WORK TO COMPLETE ::
Copy the items below word for word, each one exactly as it stands.

**** EXERCISE DATA ****

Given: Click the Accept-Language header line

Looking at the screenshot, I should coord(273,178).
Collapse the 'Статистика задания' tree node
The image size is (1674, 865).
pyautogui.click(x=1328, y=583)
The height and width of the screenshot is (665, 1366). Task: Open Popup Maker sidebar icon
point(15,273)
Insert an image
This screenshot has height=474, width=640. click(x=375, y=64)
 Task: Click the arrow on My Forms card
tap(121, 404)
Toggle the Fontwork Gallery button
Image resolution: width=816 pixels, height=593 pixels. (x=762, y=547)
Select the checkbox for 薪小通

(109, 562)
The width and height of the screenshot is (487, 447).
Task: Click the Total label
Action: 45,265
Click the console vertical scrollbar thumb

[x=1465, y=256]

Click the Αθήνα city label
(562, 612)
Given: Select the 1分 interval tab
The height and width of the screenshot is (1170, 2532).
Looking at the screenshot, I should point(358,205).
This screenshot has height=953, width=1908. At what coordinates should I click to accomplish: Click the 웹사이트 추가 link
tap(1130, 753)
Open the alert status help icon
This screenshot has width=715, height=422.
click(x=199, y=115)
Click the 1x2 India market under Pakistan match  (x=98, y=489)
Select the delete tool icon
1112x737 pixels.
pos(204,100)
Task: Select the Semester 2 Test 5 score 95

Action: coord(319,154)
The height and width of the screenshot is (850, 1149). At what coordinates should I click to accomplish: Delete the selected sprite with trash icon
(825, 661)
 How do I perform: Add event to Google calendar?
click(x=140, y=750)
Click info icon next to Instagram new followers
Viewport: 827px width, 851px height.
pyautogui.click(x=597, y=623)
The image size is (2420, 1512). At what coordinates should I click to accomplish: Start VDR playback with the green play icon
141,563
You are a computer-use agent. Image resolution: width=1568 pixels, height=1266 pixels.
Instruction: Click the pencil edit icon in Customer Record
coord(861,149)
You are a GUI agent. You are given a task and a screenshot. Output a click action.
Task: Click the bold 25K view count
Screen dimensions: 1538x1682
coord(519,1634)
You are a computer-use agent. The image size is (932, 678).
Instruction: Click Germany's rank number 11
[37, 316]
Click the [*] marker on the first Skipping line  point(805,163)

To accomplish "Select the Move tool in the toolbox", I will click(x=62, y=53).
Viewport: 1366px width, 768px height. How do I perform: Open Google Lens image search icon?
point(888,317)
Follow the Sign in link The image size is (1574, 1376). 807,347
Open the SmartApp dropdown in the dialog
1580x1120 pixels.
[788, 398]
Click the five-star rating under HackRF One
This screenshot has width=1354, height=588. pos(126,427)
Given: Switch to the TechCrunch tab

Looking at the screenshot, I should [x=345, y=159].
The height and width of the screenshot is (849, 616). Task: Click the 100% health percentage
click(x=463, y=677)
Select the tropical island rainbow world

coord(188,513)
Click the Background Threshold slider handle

****

OUTPUT FOR THIS EXERCISE ::
Given: Click the Accept-Language header line

Looking at the screenshot, I should coord(273,178).
Collapse the 'Статистика задания' tree node
The image size is (1674, 865).
pyautogui.click(x=1328, y=583)
The height and width of the screenshot is (665, 1366). Task: Open Popup Maker sidebar icon
point(15,273)
Insert an image
This screenshot has height=474, width=640. click(x=375, y=64)
 Task: Click the arrow on My Forms card
tap(121, 404)
Toggle the Fontwork Gallery button
Image resolution: width=816 pixels, height=593 pixels. (x=762, y=547)
Select the checkbox for 薪小通

(109, 562)
The width and height of the screenshot is (487, 447).
Task: Click the Total label
Action: 45,265
Click the console vertical scrollbar thumb

[x=1465, y=256]

Click the Αθήνα city label
(562, 612)
Given: Select the 1分 interval tab
The height and width of the screenshot is (1170, 2532).
Looking at the screenshot, I should point(358,205).
This screenshot has height=953, width=1908. At what coordinates should I click to accomplish: Click the 웹사이트 추가 link
tap(1130, 753)
Open the alert status help icon
This screenshot has width=715, height=422.
click(x=199, y=115)
Click the 1x2 India market under Pakistan match  (x=98, y=489)
Select the delete tool icon
1112x737 pixels.
pos(204,100)
Task: Select the Semester 2 Test 5 score 95

Action: coord(319,154)
The height and width of the screenshot is (850, 1149). At what coordinates should I click to accomplish: Delete the selected sprite with trash icon
(825, 661)
 How do I perform: Add event to Google calendar?
click(x=140, y=750)
Click info icon next to Instagram new followers
Viewport: 827px width, 851px height.
pyautogui.click(x=597, y=623)
The image size is (2420, 1512). At what coordinates should I click to accomplish: Start VDR playback with the green play icon
141,563
You are a computer-use agent. Image resolution: width=1568 pixels, height=1266 pixels.
Instruction: Click the pencil edit icon in Customer Record
coord(861,149)
You are a GUI agent. You are given a task and a screenshot. Output a click action.
Task: Click the bold 25K view count
Screen dimensions: 1538x1682
coord(519,1634)
You are a computer-use agent. The image size is (932, 678).
Instruction: Click Germany's rank number 11
[37, 316]
Click the [*] marker on the first Skipping line  point(805,163)

To accomplish "Select the Move tool in the toolbox", I will click(x=62, y=53).
Viewport: 1366px width, 768px height. How do I perform: Open Google Lens image search icon?
point(888,317)
Follow the Sign in link The image size is (1574, 1376). 807,347
Open the SmartApp dropdown in the dialog
1580x1120 pixels.
[788, 398]
Click the five-star rating under HackRF One
This screenshot has width=1354, height=588. pos(126,427)
Given: Switch to the TechCrunch tab

Looking at the screenshot, I should [x=345, y=159].
The height and width of the screenshot is (849, 616). Task: Click the 100% health percentage
click(x=463, y=677)
Select the tropical island rainbow world

coord(188,513)
Click the Background Threshold slider handle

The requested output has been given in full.